Dissolved inorganic carbon (DIC) represents a dynamic system of carbon species in aqueous solutions, exhibiting significant variations in both concentrations and isotopic compositions. Over the past decades, researchers have extensively reported the chemical and isotopic compositions of DIC, significantly enhancing our understanding of the mechanisms governing DIC cycling. While significant advances have been made in applying DIC isotopes (δ¹³C_DIC and Δ¹⁴C_DIC) for groundwater dating and carbon sources discrimination, some studies still fail to select the appropriate models (i.e. neglecting necessary isotopic fractionation), leading to misunderstandings.

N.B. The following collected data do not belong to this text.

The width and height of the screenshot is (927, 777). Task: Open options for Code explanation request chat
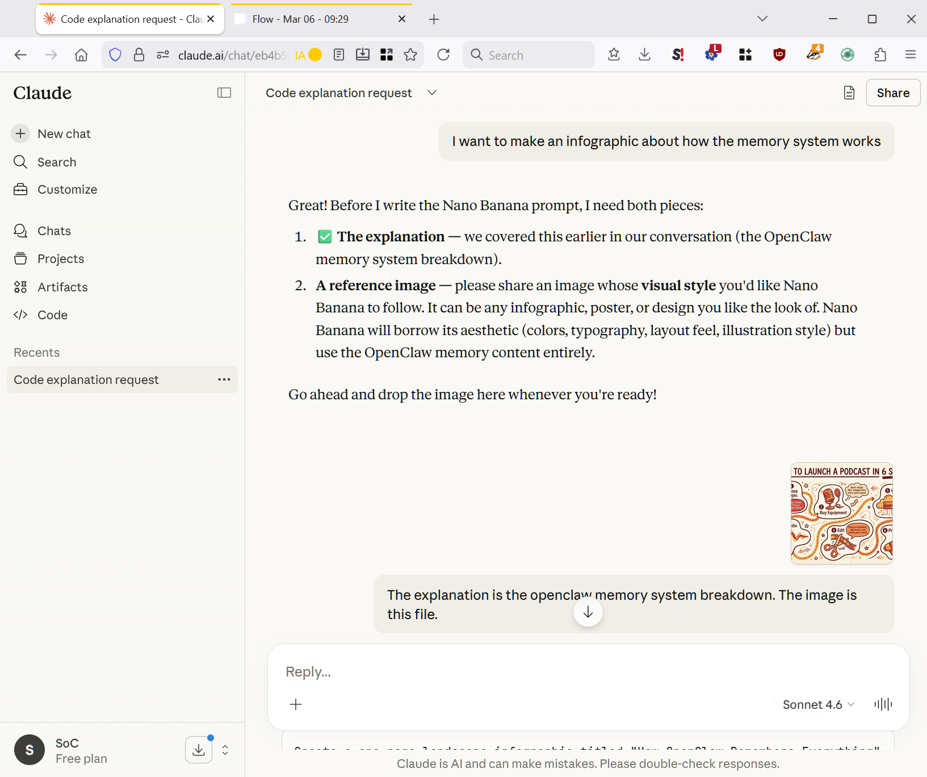click(x=224, y=379)
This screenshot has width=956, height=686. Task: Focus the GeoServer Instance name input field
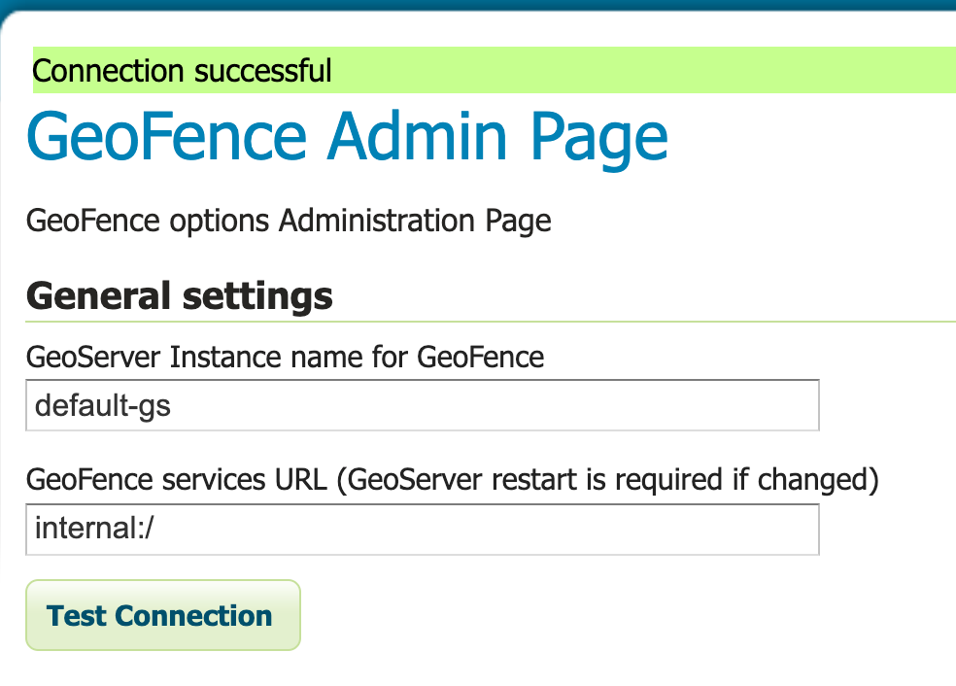(x=422, y=405)
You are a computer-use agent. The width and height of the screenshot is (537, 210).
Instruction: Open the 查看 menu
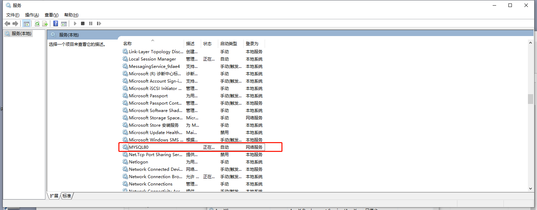coord(51,15)
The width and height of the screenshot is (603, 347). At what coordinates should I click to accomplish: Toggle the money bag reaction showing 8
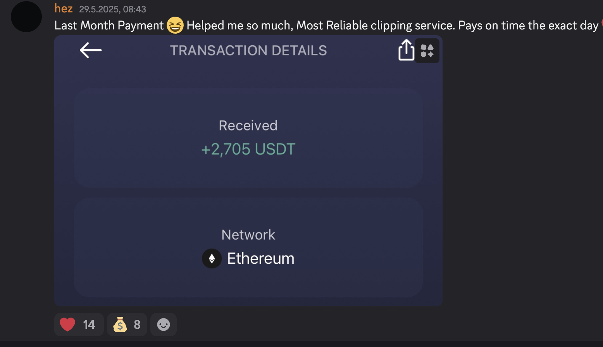127,325
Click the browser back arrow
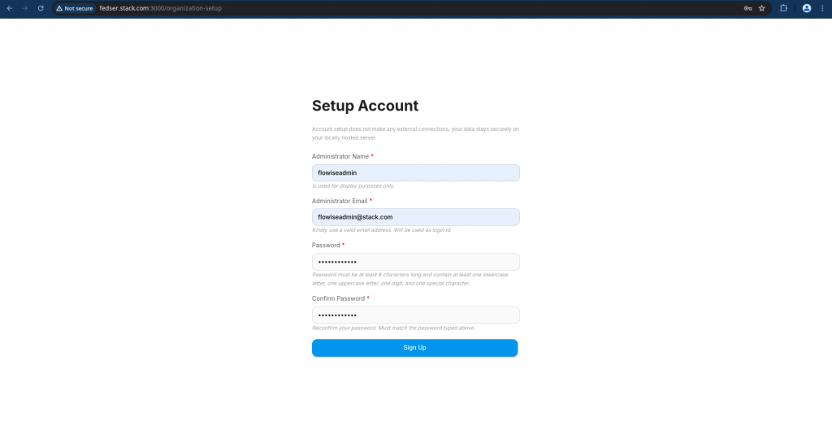The image size is (832, 435). (9, 8)

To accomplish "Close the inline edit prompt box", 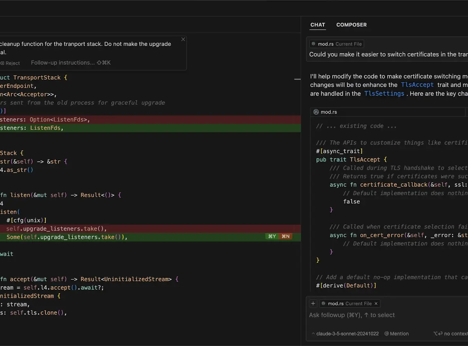I will (183, 39).
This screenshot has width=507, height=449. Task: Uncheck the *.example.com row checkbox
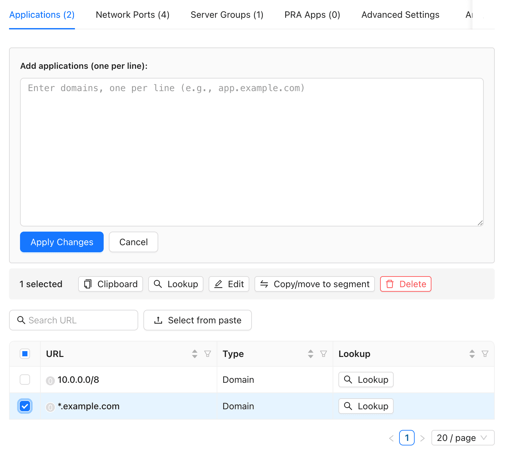(x=25, y=406)
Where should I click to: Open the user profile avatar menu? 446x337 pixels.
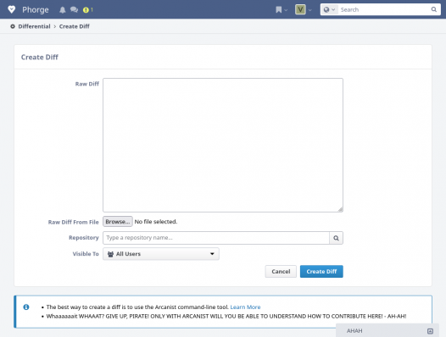click(304, 9)
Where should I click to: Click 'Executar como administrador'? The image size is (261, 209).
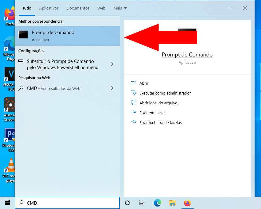pos(165,93)
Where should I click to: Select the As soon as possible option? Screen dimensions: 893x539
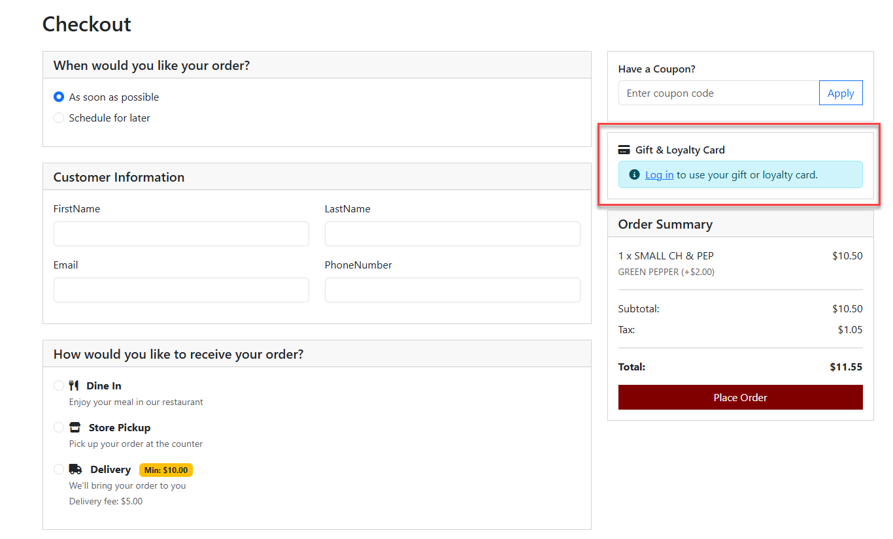click(x=59, y=97)
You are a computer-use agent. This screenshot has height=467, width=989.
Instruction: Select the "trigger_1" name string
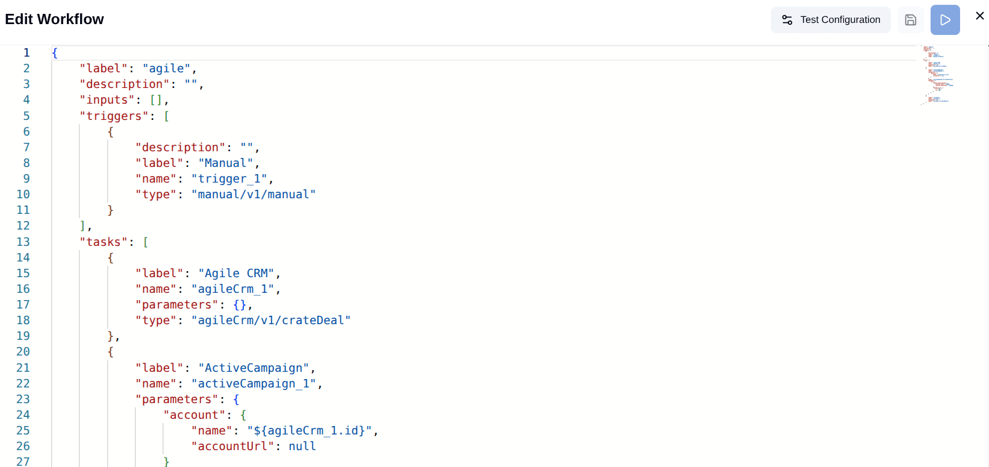tap(229, 178)
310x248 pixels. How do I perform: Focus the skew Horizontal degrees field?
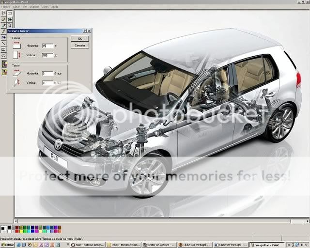coord(47,74)
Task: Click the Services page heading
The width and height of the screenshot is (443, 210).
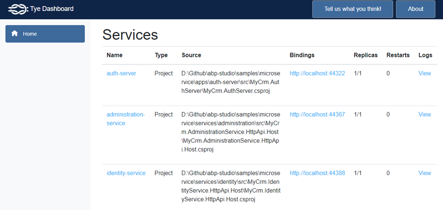Action: (x=130, y=35)

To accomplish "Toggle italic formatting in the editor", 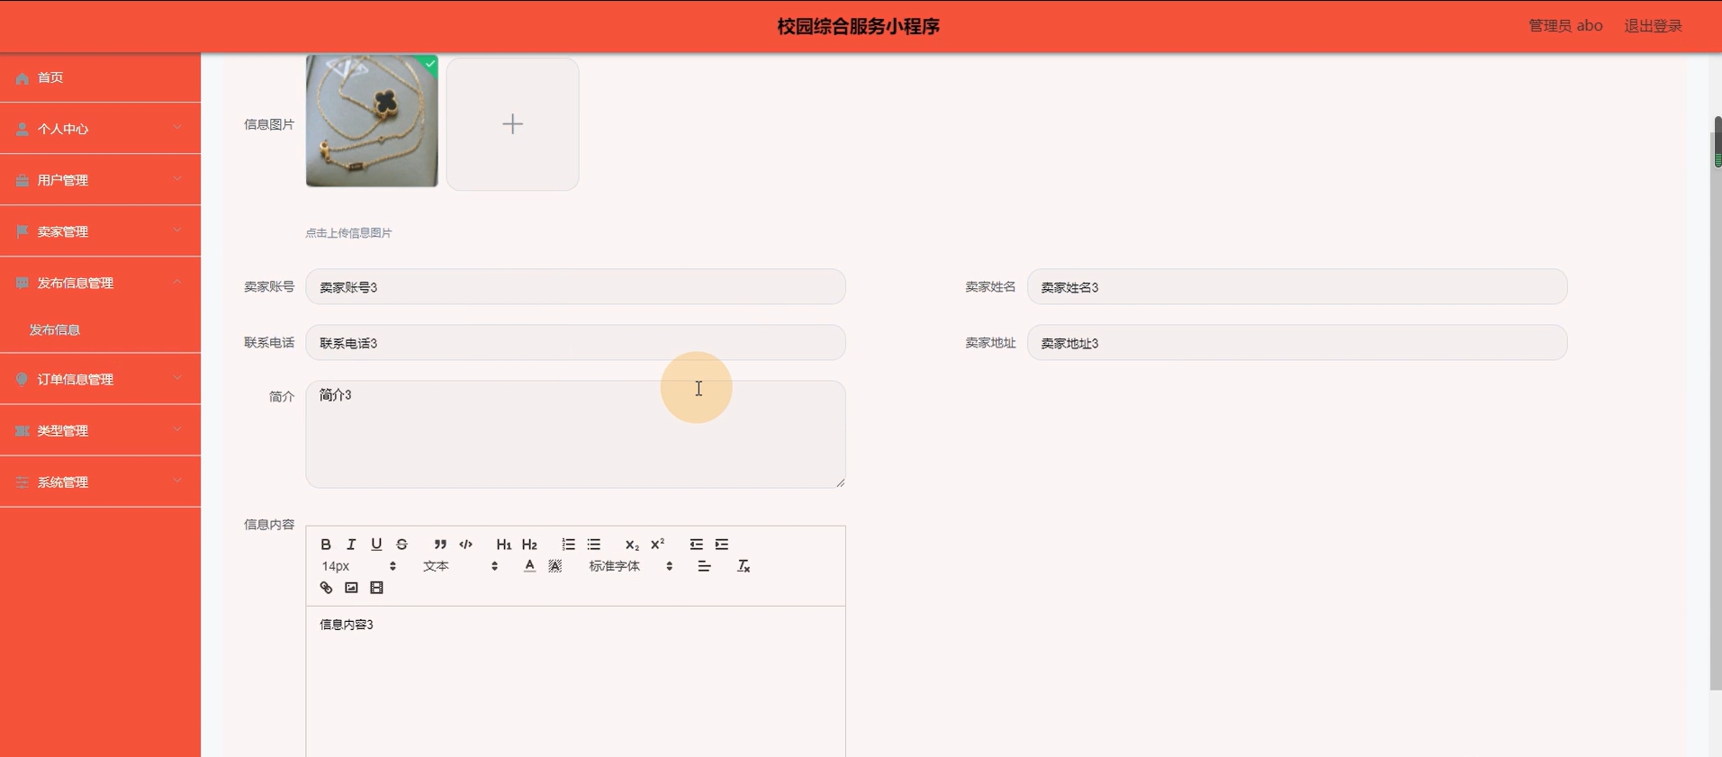I will (351, 545).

This review synthesizes published theories and models of carbon isotopic fractionation to examine DIC cycling under the following conditions: (I) carbonate weathering in both closed and open systems; (II) the transition from open to closed system; (III) the DIC−carbonate exchange process; (IV) strong acid-driven weathering; (V) temperature variations; (VI) CO₂ degassing from rivers. The detailed analyses performed to DIC's chemical and isotopic compositions reveal substantial differences in its behavior under contrasting environmental conditions, and thus these findings would guide the applications of carbon isotopes in groundwater dating and carbon sources discrimination. Specifically, in groundwater dating, neglecting the processes influencing ¹³C-¹⁴C data can significantly limit the utility of radiocarbon dating, and we thus recommended incorporating carbon mixing between two carbon-bearing reservoirs (soil CO₂ and carbonate) along with DIC exchange with these reservoirs. Furthermore, the non-linear variations between δ¹³C_DIC and Δ¹⁴C_DIC in river systems suggest that Δ¹⁴C_DIC is more suitable for constraining DIC sources, while δ¹³C_DIC is more sensitive to CO₂ degassing. We propose that a comprehensive understanding of the fundamental mechanisms controlling DIC's chemical and isotopic compositions, coupled with extensive measurements across diverse climate zones, would substantially improve our comprehension of the dynamic interplay between carbon cycling and climate change.